I run out, to spy over the brink and see him one floor below, briefly and
seemingly disgustedly looking at the thrown bagel piece, then trodding off. I’m
not talking his language, it seems.
Back in the apartment the cat watches me placing the Bagel out on the patio,
meowing protestantly. Brings danger near! But then, of course, I’m catholic.
The next morning: Bagel gone.
My second try ends with a clear and complete victory of the other team. While a giant cockroach from outer space had kept Tommy Lee Jones and Will Smith occupied on the screen and me in front of it, yesterday‘s visitor, I have to assume, happily munched away at the plate with the cat‘s food I placed on the patio. Or was it some neighbor‘s devillish cat, posing as my dear raccoon, gaining evil advantage by it? Looking at my own cat, I strongly have to doubt that.
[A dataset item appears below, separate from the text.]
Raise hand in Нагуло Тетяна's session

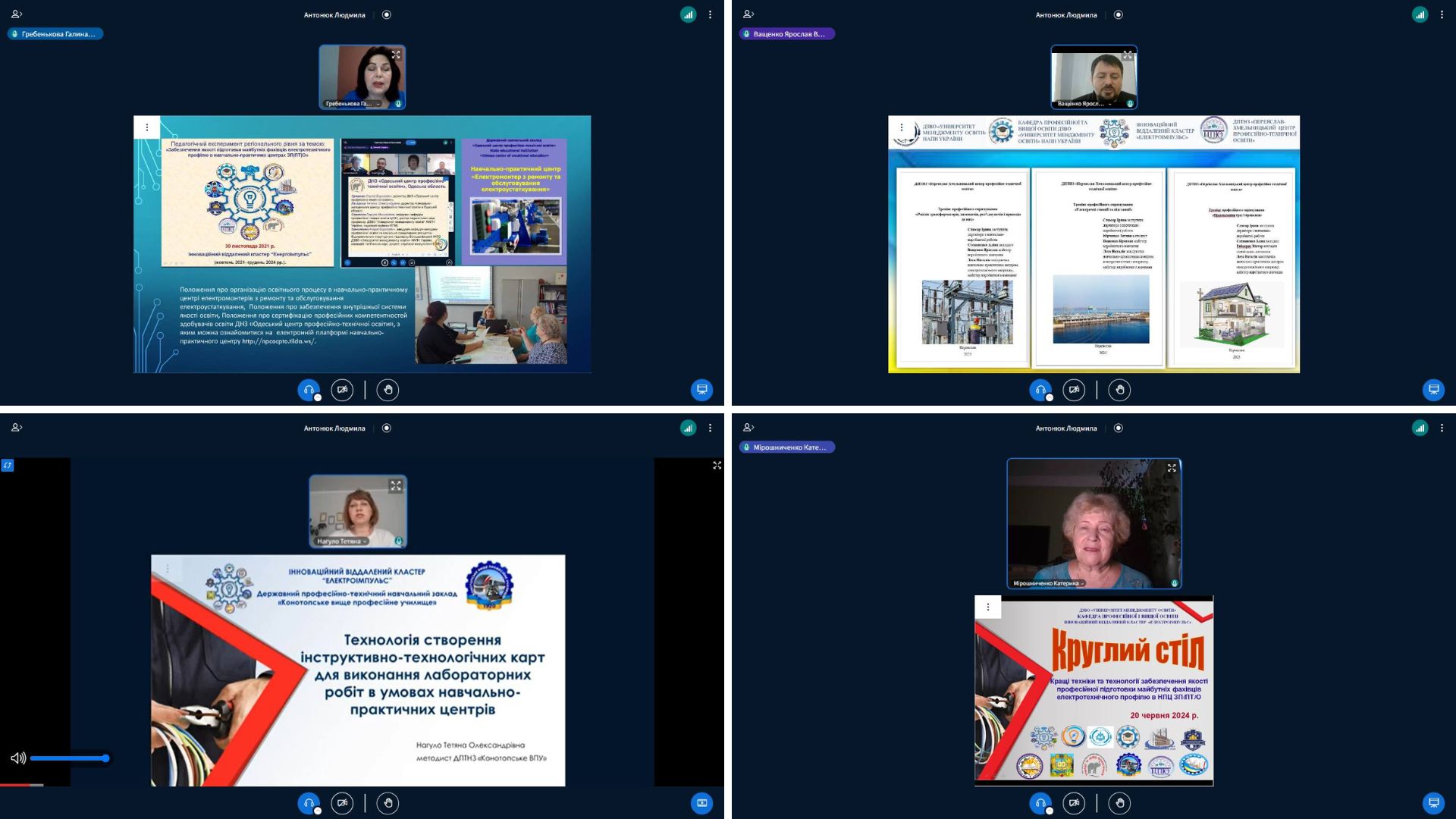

I’m standing in the living room. I have placed another plate with cat food on
the patio, now I’m setting up my surveillance camp. The camp consists of a
chair, my camera, a book, several cookies and a big bottle of Ginger Ale. I’m
all prepared. No matter when he’ll come, I’ll be there, watching. Proving the
sensation with photos to my friends back in germany, who never saw a raccoon in
their whole life (while I did, just two paragraphs ago). They probably never
even heard of one.
One final time I make sure, checking through the window, that the plate is
clearly visible and placed far enough from the door. I had put it besides a
small wet spot, and sure enough: there is the dark patch on the floorboard. But
beside it: no plate. Puzzled, I stare for a few seconds until my brain processes
the dimly lit scene correctly. The patch is composed of a puddle-, a plate- and
a connecting raccoon-part. No two minutes after the opening of the buffet, it’s
being plundered already.
When I open the door, he moves away a few meters, but returns after a few seconds. Slowly I sit down while he gobbles away. The autofocus light shines on his nose, the whiskers twitch. My camera flashes and he backs away, only to return immediately. My camera flashes again. Rocky doesn’t care. He does care though, when the former tenant of my room appears on the fire ladder to fetch her mail. Rocky trods over to a bench, carefully watching the intruder, hiding under it, and hissing at the human blocking his exit.
"Oh yes",
she says bluntly. "We have an infestation here. Better call in pest-control
soon."
I stare, not understanding at all, camera in my hand, at her dark silhouette
in the night. What a strange country I came to.